Question de grammaire
Repérez et analysez les propositions subordonnées présentes dans la phrase suivante :
« Dans un sens, c’est bien ma vie que je joue ici, une vie à goût de pierre chaude, pleine de soupirs de
la mer et des cigales qui commencent à chanter maintenant » (l. 16 à 18)
On peut repérer deux propositions subordonnées relatives dans cette phrase :
– « que je joue ici » est une proposition subordonnée relative qui complète l’antécédent nominal « ma vie ».

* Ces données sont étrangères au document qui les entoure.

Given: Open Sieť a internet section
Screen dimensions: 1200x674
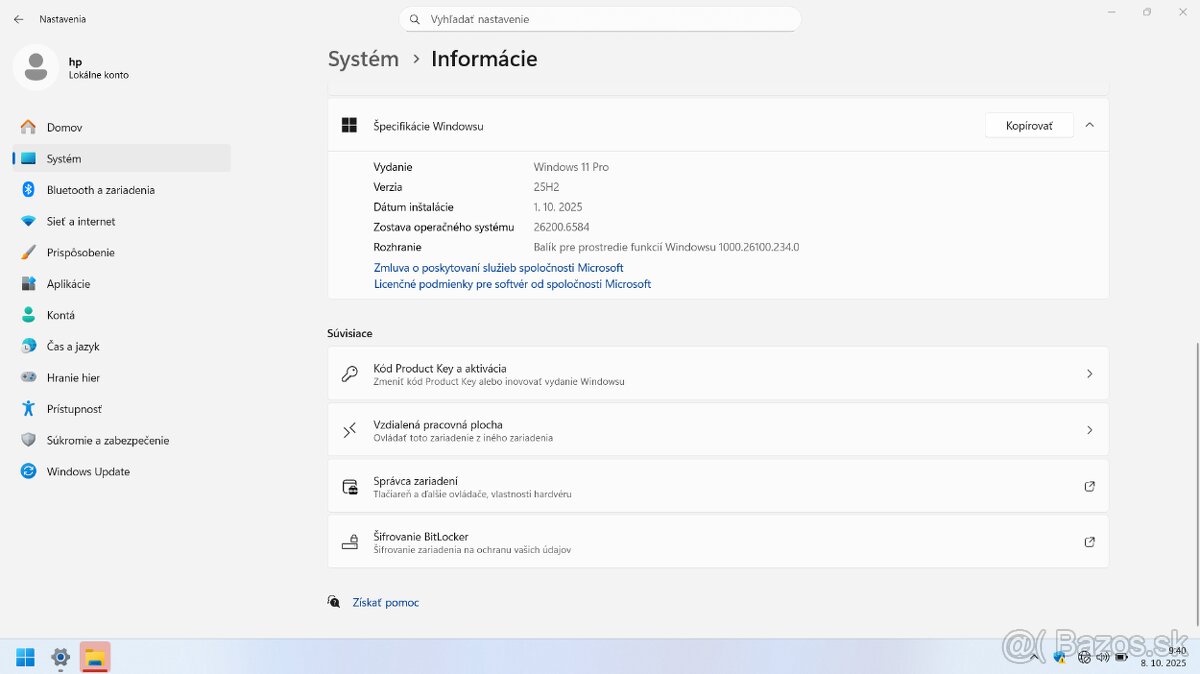Looking at the screenshot, I should tap(80, 221).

Elle est introduite par le pronom relatif « que », complément d’objet direct dans cette proposition. Il reprend
en effet le groupe nominal « ma vie » qui aurait la fonction complément d’objet direct dans la proposition
suivante : « je joue ma vie ».
– « qui commencent à chanter » est également une proposition subordonnée relative qui complète
l’antécédent nominal « les cigales ». Elle est introduite par le pronom relatif « qui ». Il a une fonction sujet
dans la proposition subordonnée relative.